- [Given exercise]: Reproduce every line from the one containing "The height and width of the screenshot is (234, 391)." down to the one containing "Looking at the screenshot, I should [x=59, y=823].", both included.

==========

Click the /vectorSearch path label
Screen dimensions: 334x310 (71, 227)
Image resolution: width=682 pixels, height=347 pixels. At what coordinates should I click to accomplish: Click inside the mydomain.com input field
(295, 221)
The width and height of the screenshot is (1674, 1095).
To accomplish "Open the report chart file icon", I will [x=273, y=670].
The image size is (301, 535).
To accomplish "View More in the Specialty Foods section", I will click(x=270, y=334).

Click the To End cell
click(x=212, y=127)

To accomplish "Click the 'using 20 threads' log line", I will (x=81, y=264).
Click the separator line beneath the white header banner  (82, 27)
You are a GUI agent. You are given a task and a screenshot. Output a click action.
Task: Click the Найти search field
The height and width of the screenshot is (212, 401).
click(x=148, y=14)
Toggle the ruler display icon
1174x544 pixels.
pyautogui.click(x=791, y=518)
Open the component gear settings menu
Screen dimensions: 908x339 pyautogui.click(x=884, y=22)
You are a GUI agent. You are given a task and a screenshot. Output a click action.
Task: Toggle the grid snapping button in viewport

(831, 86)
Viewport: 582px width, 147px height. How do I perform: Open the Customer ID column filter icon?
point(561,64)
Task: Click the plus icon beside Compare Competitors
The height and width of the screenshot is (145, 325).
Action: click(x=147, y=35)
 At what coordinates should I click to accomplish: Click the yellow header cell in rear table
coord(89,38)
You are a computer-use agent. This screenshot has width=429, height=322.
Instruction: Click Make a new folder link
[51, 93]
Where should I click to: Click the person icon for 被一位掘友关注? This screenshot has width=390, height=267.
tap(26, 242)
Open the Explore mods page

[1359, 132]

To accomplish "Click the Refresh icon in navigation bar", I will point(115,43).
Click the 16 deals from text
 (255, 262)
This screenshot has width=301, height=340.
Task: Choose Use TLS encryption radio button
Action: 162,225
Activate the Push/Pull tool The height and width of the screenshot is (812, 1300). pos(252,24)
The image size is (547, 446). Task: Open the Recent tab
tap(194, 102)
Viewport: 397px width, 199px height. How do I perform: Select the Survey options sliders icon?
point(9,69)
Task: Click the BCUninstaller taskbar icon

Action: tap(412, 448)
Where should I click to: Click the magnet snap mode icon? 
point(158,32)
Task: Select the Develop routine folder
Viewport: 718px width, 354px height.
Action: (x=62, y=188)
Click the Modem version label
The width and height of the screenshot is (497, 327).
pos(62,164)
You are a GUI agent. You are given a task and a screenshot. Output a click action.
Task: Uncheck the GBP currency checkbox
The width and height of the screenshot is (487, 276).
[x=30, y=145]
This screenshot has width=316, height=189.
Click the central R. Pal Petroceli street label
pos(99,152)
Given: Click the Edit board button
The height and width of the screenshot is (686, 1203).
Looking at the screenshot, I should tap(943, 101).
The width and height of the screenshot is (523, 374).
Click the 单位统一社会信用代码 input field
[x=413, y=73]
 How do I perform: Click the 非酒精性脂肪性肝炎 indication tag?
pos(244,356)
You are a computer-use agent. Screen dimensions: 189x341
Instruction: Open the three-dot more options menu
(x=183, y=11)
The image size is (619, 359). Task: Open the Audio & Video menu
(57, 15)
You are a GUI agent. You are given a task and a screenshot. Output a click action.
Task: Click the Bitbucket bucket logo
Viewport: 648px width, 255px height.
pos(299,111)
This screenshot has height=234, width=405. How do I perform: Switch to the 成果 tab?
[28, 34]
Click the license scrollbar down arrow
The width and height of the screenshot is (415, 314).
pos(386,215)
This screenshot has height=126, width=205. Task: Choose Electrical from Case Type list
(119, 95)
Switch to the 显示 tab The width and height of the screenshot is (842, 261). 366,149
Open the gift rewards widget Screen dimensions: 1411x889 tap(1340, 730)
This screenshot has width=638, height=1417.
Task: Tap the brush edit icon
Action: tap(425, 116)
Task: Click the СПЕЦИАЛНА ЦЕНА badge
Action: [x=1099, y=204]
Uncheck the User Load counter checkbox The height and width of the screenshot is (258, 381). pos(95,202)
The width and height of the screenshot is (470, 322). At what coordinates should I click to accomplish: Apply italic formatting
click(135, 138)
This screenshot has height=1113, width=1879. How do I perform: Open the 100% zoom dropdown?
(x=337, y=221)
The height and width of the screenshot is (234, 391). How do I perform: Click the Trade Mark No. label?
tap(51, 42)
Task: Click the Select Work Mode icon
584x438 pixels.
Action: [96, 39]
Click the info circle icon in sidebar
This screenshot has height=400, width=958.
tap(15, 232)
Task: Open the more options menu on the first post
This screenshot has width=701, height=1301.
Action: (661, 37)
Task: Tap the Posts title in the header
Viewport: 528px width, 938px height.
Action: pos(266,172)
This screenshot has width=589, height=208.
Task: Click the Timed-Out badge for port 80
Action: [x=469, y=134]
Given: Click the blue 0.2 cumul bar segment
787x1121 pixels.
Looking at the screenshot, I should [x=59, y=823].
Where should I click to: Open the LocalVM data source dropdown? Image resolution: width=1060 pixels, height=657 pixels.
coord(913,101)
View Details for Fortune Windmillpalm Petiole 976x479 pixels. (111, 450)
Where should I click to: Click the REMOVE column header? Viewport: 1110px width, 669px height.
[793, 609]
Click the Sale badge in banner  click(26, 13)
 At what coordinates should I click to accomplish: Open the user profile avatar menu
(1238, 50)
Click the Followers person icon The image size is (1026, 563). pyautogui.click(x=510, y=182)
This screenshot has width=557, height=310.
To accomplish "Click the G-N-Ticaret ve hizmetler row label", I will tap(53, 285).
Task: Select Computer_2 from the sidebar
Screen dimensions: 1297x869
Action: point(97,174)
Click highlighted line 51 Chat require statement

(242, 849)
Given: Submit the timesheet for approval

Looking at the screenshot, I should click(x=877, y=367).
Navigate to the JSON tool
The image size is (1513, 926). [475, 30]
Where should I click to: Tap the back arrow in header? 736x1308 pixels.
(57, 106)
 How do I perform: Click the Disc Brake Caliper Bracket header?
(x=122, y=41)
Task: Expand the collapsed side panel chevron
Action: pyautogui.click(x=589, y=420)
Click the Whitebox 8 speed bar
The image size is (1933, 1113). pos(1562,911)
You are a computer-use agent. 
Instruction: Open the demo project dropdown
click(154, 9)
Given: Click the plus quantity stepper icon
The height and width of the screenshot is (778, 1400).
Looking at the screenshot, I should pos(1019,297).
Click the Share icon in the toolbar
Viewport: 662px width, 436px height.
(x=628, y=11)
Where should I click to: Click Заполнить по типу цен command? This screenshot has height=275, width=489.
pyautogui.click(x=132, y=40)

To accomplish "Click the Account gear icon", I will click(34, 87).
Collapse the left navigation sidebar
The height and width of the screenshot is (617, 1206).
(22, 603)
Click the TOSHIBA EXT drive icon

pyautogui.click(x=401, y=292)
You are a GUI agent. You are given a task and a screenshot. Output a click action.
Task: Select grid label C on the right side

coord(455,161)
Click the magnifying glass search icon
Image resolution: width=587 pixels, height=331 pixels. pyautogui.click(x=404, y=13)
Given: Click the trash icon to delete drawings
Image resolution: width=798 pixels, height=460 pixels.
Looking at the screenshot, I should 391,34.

==========

- [Correct output]:
The height and width of the screenshot is (234, 391). How do I perform: Click the Trade Mark No. label?
tap(51, 42)
Task: Click the Select Work Mode icon
584x438 pixels.
Action: [96, 39]
Click the info circle icon in sidebar
This screenshot has height=400, width=958.
tap(15, 232)
Task: Open the more options menu on the first post
This screenshot has width=701, height=1301.
Action: (661, 37)
Task: Tap the Posts title in the header
Viewport: 528px width, 938px height.
Action: pos(266,172)
This screenshot has width=589, height=208.
Task: Click the Timed-Out badge for port 80
Action: [x=469, y=134]
Given: Click the blue 0.2 cumul bar segment
787x1121 pixels.
Looking at the screenshot, I should [x=59, y=823].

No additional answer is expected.